Abstract

A number of patients with multiple organ failure (MOF) regardless of accompanying acute renal failure have been treated with continuous hemodiafiltration (CHDF). However, despite its high cost, the costs/benefits of CHDF for MOF patients still need to be evaluated. Although many scoring systems were established to predict the outcome of MOF, their predictive powers were not estimated in MOF patients undergoing CHDF. Therefore, using 52 Japanese patients with MOF treated with CHDF for more than 1 week, we estimated the predictive powers of multiple organ dysfunction (MOD) scores and acute physiology and chronic health evaluation (APACHE) III scores, retrospectively.
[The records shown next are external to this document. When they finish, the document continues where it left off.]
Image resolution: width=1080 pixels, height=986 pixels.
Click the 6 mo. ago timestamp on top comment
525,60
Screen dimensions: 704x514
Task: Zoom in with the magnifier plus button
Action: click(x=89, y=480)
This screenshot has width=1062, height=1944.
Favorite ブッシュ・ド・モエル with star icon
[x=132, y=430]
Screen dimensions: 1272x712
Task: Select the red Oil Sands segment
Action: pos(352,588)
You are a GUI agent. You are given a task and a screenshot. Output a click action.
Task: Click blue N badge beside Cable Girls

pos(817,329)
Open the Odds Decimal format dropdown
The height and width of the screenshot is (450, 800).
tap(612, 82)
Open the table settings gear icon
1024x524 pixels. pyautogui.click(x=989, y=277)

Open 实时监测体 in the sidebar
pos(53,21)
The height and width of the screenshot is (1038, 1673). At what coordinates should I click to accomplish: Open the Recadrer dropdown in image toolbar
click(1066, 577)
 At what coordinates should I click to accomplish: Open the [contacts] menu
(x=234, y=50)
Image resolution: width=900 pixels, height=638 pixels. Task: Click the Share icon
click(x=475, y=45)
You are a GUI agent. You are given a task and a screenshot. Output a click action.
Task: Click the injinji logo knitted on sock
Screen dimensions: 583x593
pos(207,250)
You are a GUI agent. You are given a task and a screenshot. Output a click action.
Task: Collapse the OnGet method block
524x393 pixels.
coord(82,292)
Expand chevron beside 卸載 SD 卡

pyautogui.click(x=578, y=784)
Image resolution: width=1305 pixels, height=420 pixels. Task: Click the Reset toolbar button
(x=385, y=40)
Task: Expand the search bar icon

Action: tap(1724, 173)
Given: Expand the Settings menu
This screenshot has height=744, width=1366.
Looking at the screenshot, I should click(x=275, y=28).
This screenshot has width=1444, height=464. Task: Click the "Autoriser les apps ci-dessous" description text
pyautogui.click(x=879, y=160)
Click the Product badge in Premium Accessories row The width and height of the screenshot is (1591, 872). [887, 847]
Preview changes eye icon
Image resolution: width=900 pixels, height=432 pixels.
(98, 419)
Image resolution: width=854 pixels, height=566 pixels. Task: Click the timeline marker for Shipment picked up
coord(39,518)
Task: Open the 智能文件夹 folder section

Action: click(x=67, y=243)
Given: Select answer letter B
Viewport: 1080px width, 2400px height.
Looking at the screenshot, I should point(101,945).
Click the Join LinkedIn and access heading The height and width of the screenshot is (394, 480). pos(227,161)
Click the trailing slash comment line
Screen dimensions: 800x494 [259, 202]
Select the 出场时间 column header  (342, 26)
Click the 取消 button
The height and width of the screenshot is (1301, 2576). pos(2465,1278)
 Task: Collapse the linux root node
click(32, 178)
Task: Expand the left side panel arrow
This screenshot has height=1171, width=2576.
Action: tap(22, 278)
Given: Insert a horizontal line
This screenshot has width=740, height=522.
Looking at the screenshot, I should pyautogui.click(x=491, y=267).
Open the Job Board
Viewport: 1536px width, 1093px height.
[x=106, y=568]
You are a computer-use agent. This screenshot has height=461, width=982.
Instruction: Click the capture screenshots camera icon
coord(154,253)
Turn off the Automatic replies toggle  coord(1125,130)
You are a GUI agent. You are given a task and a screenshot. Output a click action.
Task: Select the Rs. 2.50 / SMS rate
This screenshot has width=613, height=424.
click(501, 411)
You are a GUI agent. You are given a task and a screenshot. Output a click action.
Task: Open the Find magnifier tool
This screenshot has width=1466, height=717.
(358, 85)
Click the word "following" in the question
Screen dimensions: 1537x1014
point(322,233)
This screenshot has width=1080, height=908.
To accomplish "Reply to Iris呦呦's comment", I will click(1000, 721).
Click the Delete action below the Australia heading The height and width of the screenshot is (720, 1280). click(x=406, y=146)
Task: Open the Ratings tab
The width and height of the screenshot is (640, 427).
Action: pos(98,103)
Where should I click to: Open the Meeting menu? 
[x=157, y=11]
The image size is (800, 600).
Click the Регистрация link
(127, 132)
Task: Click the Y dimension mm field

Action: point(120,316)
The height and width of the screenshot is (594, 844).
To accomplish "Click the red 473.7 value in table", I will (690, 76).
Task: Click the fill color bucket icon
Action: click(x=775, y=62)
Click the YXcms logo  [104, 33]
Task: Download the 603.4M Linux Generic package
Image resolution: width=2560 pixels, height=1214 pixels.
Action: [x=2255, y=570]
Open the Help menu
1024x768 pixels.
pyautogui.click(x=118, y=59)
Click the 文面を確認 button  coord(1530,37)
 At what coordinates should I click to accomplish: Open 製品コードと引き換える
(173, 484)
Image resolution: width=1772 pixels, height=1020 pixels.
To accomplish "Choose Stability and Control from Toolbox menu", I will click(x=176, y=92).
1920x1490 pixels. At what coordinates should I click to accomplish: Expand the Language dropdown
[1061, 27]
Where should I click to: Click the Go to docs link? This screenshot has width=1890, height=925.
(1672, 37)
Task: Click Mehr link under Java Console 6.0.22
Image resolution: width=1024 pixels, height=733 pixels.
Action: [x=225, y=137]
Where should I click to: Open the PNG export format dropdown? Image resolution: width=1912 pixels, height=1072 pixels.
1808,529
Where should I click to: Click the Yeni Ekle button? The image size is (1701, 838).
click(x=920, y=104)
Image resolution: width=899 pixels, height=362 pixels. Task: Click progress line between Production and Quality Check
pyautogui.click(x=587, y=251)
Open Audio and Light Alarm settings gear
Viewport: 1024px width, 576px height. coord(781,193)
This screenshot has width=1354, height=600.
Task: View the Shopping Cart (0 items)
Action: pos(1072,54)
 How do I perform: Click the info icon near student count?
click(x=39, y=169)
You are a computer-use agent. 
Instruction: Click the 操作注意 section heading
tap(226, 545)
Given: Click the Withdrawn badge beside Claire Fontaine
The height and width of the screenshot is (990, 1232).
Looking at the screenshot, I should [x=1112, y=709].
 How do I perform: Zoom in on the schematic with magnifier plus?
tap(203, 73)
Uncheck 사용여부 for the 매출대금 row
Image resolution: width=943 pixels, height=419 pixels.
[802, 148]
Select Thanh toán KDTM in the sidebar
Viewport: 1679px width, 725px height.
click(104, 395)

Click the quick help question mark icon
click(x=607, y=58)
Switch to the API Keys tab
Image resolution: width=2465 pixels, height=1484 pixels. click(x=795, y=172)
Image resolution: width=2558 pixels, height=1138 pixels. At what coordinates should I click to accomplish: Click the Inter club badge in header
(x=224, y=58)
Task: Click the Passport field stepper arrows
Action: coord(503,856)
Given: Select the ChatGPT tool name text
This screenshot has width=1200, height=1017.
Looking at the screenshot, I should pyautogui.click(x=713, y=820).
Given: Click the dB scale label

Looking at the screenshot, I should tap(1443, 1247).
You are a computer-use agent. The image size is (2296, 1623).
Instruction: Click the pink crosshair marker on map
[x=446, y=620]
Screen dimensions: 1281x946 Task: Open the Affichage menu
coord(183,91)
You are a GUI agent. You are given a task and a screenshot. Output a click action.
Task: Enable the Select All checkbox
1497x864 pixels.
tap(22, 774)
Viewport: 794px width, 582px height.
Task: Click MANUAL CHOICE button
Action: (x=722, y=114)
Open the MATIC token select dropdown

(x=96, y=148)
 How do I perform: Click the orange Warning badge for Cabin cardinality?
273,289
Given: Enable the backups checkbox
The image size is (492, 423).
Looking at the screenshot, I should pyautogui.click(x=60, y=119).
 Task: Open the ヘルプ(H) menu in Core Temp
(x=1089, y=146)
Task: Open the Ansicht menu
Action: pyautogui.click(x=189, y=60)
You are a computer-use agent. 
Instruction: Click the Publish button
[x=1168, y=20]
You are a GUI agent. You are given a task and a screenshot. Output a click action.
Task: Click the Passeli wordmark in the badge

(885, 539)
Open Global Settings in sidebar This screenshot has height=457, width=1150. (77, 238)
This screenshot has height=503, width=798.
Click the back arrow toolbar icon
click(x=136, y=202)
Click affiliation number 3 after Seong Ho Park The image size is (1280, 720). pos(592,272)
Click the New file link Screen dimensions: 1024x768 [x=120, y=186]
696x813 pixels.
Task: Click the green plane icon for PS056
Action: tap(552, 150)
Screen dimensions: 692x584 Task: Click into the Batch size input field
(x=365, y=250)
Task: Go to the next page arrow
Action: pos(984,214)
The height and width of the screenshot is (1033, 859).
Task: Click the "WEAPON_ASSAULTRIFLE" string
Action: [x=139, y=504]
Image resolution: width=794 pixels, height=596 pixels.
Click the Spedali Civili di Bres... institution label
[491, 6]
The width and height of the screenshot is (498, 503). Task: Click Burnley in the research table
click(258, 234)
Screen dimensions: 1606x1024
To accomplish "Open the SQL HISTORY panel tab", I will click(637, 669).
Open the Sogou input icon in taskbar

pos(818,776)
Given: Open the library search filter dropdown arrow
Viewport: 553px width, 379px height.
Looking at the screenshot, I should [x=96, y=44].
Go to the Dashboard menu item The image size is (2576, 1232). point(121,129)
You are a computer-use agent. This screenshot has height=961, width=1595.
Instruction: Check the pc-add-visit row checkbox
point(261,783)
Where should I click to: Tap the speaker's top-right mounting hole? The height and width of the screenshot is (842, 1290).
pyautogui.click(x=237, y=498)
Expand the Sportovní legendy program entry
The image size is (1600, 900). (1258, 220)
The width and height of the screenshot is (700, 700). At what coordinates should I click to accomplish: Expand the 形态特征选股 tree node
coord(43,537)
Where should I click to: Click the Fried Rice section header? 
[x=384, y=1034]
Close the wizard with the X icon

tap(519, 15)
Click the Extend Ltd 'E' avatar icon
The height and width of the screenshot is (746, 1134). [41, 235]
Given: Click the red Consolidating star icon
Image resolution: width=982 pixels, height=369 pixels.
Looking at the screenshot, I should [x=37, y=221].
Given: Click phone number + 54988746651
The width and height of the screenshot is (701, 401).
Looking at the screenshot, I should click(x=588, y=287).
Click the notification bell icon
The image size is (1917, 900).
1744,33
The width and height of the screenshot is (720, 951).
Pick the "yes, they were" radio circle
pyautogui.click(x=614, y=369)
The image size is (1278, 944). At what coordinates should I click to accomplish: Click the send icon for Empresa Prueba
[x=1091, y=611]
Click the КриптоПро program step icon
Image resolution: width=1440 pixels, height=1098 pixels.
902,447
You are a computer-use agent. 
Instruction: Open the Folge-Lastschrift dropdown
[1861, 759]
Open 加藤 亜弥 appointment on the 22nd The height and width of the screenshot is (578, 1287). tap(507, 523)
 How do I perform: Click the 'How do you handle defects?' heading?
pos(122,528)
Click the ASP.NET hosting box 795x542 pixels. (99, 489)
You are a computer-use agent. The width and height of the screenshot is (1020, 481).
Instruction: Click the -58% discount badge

The patients were divided into 2 groups according to outcome at Day 28 after the initiation of CHDF. In both scoring systems, the median values at Day 0 were not significantly different between the survival (n = 19) and the nonsurvival (n = 33) groups. In contrast, at Day 3, the median values of MOD scores was 4 (0-14) in the survival group and 9 (1-12) in the nonsurvival group (p = 0.0035). The median value of APACHE III scores were 37 (19-97) and 87 (16-150) at Day 3, respectively (p < 0.0001). In the survival group, APACHE III scores significantly decreased from the median value of 64 (32-89) to 37 (p = 0.0269), and in the nonsurvival group, it increased significantly from the median value of 70 (29-103) to 87 (p = 0.0116). In contrast, no significant changes were observed in the MOD scores. In conclusion, the MOD score and the APACHE III score systems had less power to predict the outcome of MOF patients undergoing CHDF at Day 0. However, rescoring at Day 3 of each index was much more powerful to accurately predict the outcome of such patients.